(Items listed in a dataset)

----------------

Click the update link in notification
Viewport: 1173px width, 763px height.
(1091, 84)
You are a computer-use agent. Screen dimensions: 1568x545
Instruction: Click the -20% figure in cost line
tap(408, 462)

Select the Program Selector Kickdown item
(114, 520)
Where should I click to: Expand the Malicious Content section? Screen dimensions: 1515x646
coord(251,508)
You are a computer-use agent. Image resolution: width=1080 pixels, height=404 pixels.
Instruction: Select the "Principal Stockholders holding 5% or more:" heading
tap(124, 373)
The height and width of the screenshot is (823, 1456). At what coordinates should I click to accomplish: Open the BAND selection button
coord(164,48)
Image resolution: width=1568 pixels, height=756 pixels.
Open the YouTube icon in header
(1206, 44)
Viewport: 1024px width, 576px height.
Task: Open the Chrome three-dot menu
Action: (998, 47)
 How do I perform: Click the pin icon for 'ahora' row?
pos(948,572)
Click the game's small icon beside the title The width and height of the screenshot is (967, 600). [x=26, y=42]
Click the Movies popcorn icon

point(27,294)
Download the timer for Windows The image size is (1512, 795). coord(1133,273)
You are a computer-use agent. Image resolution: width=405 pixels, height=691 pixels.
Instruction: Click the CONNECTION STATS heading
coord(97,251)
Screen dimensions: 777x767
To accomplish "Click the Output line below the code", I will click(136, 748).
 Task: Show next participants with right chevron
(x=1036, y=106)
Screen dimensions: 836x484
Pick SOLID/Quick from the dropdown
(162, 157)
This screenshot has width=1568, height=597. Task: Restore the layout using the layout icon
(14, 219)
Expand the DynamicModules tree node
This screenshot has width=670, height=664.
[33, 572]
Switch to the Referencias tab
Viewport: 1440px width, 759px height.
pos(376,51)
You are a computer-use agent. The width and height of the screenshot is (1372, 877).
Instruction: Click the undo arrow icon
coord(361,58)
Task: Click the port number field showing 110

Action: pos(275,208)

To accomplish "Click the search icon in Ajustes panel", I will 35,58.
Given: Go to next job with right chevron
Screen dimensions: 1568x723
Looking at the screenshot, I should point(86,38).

----------------

* _Assignment_
Print all the entries above. Keep each one exact.

* _Answer section_
Click the update link in notification
Viewport: 1173px width, 763px height.
(1091, 84)
You are a computer-use agent. Screen dimensions: 1568x545
Instruction: Click the -20% figure in cost line
tap(408, 462)

Select the Program Selector Kickdown item
(114, 520)
Where should I click to: Expand the Malicious Content section? Screen dimensions: 1515x646
coord(251,508)
You are a computer-use agent. Image resolution: width=1080 pixels, height=404 pixels.
Instruction: Select the "Principal Stockholders holding 5% or more:" heading
tap(124, 373)
The height and width of the screenshot is (823, 1456). At what coordinates should I click to accomplish: Open the BAND selection button
coord(164,48)
Image resolution: width=1568 pixels, height=756 pixels.
Open the YouTube icon in header
(1206, 44)
Viewport: 1024px width, 576px height.
Task: Open the Chrome three-dot menu
Action: (998, 47)
 How do I perform: Click the pin icon for 'ahora' row?
pos(948,572)
Click the game's small icon beside the title The width and height of the screenshot is (967, 600). [x=26, y=42]
Click the Movies popcorn icon

point(27,294)
Download the timer for Windows The image size is (1512, 795). coord(1133,273)
You are a computer-use agent. Image resolution: width=405 pixels, height=691 pixels.
Instruction: Click the CONNECTION STATS heading
coord(97,251)
Screen dimensions: 777x767
To accomplish "Click the Output line below the code", I will click(136, 748).
 Task: Show next participants with right chevron
(x=1036, y=106)
Screen dimensions: 836x484
Pick SOLID/Quick from the dropdown
(162, 157)
This screenshot has width=1568, height=597. Task: Restore the layout using the layout icon
(14, 219)
Expand the DynamicModules tree node
This screenshot has width=670, height=664.
[33, 572]
Switch to the Referencias tab
Viewport: 1440px width, 759px height.
pos(376,51)
You are a computer-use agent. The width and height of the screenshot is (1372, 877).
Instruction: Click the undo arrow icon
coord(361,58)
Task: Click the port number field showing 110

Action: pos(275,208)

To accomplish "Click the search icon in Ajustes panel", I will 35,58.
Given: Go to next job with right chevron
Screen dimensions: 1568x723
Looking at the screenshot, I should point(86,38).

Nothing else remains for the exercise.